__REQUIRED WORK__:
Your output should be the full listing, unchanged.

__SUPPLIED MATERIAL__:
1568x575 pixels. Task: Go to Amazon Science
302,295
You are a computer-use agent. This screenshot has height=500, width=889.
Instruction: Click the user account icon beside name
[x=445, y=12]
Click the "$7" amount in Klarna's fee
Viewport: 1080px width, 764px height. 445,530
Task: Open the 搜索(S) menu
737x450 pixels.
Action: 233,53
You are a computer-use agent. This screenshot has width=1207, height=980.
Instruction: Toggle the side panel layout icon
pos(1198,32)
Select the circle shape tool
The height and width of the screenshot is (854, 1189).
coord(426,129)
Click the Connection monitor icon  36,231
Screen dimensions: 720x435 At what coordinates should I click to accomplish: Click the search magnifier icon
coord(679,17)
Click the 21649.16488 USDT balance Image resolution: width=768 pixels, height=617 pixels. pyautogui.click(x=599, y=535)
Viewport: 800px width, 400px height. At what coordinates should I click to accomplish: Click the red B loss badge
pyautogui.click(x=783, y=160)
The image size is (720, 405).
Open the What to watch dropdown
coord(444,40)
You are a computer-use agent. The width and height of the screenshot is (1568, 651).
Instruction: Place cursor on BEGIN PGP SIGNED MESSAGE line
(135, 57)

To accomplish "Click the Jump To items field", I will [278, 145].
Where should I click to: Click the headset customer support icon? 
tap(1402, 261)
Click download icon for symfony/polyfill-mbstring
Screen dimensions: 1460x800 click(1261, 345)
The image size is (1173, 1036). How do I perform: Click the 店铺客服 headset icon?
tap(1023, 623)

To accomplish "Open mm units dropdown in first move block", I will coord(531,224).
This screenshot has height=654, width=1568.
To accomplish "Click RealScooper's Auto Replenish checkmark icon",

__WORKED SOLUTION__:
1568x575 pixels. Task: Go to Amazon Science
302,295
You are a computer-use agent. This screenshot has height=500, width=889.
Instruction: Click the user account icon beside name
[x=445, y=12]
Click the "$7" amount in Klarna's fee
Viewport: 1080px width, 764px height. 445,530
Task: Open the 搜索(S) menu
737x450 pixels.
Action: 233,53
You are a computer-use agent. This screenshot has width=1207, height=980.
Instruction: Toggle the side panel layout icon
pos(1198,32)
Select the circle shape tool
The height and width of the screenshot is (854, 1189).
coord(426,129)
Click the Connection monitor icon  36,231
Screen dimensions: 720x435 At what coordinates should I click to accomplish: Click the search magnifier icon
coord(679,17)
Click the 21649.16488 USDT balance Image resolution: width=768 pixels, height=617 pixels. pyautogui.click(x=599, y=535)
Viewport: 800px width, 400px height. At what coordinates should I click to accomplish: Click the red B loss badge
pyautogui.click(x=783, y=160)
The image size is (720, 405).
Open the What to watch dropdown
coord(444,40)
You are a computer-use agent. The width and height of the screenshot is (1568, 651).
Instruction: Place cursor on BEGIN PGP SIGNED MESSAGE line
(135, 57)

To accomplish "Click the Jump To items field", I will [278, 145].
Where should I click to: Click the headset customer support icon? 
tap(1402, 261)
Click download icon for symfony/polyfill-mbstring
Screen dimensions: 1460x800 click(1261, 345)
The image size is (1173, 1036). How do I perform: Click the 店铺客服 headset icon?
tap(1023, 623)

To accomplish "Open mm units dropdown in first move block", I will coord(531,224).
This screenshot has height=654, width=1568.
To accomplish "Click RealScooper's Auto Replenish checkmark icon",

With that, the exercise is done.